Victor Jones

No. 52, 57
- Position: Linebacker

Personal information
- Born: October 19, 1966 (age 59) Rockville, Maryland, U.S.
- Listed height: 6 ft 2 in (1.88 m)
- Listed weight: 250 lb (113 kg)

Career information
- High school: Peary (Rockville)
- College: Virginia Tech
- NFL draft: 1988: 12th round, 310th overall pick

Career history
- Tampa Bay Buccaneers (1988); Detroit Lions (1989–1994);

Career NFL statistics
- Tackles: 124
- Fumble recoveries: 3
- Interceptions: 1
- Stats at Pro Football Reference

= Victor Jones (linebacker) =

American football player (born 1966)

Victor Purnell Jones (born October 19, 1966) is an American former professional football player who was a linebacker in the National Football League (NFL) for the Tampa Bay Buccaneers and Detroit Lions. He played college football for the Virginia Tech Hokies and was selected in the twelfth round of the 1988 NFL draft with the 310th overall pick.

In 1994, Jones received the Ed Block Courage Award and made the list of Hokies in the Pro under the category of special teams.

==College career==

Jones was coached at Virginia Tech by Mike Archer. In the 1986 Peach Bowl, Jones recovered a fumble at the Virginia Tech 41 to help secure the win against NC State Wolfpack.
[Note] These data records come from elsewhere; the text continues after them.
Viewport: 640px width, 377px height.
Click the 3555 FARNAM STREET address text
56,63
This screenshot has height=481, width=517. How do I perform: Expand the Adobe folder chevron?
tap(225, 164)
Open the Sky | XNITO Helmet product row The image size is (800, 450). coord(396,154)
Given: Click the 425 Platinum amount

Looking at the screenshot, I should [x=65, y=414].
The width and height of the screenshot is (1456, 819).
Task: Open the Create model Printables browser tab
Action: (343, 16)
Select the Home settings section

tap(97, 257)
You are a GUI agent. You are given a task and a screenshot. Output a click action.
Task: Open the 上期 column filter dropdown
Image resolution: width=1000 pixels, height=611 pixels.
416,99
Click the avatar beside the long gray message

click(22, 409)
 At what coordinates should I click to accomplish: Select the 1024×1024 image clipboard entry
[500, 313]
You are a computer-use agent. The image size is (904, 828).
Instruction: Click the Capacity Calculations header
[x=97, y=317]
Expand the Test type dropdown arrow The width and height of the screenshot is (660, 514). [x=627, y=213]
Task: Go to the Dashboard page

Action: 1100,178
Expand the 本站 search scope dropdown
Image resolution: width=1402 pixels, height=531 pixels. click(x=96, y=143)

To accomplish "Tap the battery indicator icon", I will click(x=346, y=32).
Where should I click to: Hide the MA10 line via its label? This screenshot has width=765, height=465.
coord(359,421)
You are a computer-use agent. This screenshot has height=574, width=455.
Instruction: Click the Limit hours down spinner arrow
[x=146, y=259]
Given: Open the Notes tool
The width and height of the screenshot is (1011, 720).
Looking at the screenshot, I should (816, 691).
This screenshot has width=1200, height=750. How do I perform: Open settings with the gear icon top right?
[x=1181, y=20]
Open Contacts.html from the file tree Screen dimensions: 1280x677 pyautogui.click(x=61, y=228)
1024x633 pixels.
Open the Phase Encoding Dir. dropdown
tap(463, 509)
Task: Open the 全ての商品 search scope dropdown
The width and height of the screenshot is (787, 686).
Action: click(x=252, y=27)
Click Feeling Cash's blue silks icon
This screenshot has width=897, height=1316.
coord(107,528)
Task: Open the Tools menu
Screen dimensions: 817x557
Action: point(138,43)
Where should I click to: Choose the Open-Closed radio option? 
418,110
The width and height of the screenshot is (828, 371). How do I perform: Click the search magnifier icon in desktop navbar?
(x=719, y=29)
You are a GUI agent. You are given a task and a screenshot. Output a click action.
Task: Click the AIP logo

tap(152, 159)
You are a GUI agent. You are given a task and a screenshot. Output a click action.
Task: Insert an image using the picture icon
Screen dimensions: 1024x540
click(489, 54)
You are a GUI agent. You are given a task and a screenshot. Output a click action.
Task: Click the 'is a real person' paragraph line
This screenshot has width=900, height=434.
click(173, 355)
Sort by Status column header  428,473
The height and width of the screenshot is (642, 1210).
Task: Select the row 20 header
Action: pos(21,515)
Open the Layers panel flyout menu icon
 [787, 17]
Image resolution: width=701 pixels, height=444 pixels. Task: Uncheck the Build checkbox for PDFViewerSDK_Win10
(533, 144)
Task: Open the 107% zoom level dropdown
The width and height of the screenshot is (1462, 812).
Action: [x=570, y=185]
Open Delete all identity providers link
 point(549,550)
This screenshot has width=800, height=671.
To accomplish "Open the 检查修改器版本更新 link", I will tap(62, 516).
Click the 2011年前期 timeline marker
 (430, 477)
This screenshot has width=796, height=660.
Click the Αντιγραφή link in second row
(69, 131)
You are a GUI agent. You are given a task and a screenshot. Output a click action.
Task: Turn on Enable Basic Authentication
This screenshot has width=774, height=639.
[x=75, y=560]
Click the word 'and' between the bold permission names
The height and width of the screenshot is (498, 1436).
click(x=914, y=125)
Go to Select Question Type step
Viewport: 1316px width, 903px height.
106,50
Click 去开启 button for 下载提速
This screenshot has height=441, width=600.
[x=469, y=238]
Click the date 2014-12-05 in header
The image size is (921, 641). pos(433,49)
The game was the final contest of the 1986 NCAA Division I-A football season for both teams, and ended in a 25–24 victory for Virginia Tech, the first bowl victory in school history.

==Professional career==

===NFL Stats===

| SEASON | TEAM | GP | GS | Sacks | FR | TACKLES |
|---|---|---|---|---|---|---|
| 1988 | TAM | 8 | 0 | 1 | 0 | 3 |
| 1989 | DET | 11 | 9 | 0 | 2 | 50 |
| 1990 | DET | 16 | 5 | 0 | 0 | 44 |
| 1991 | DET | 10 | 0 | 0 | 1 | 13 |
| 1992 | DET | 16 | 0 | 0 | 0 | 6 |
| 1993 | DET | 16 | 1 | 0 | 0 | 7 |
| 1994 | DET | 16 | 0 | 0 | 0 | 1 |
| Totals |  | 93 | 15 | 1 | 3 | 124 |

==Personal life==
Jones grew up in Rockville, Maryland. He currently lives in Charlotte, North Carolina. He has been an active member of the NFL Retired Players Association, Charlotte Chapter since 2000.

After leaving the NFL, Jones was a pharmaceutical account executive for Sanofi-Aventis from 1996 to 2001. In 2006, Jones and his wife Detra started a franchise called Girls Just Wanna Have Fun at Spa’ Ladi-da! for tweens. From 2001 to 2009 Jones owned SCW Residential Care, a retirement community. From 2011 to 2013 Jones was an owner of 212 Sports Network. In 2013 Jones became a State Farm insurance agent. In 2017 he moved to Maryland.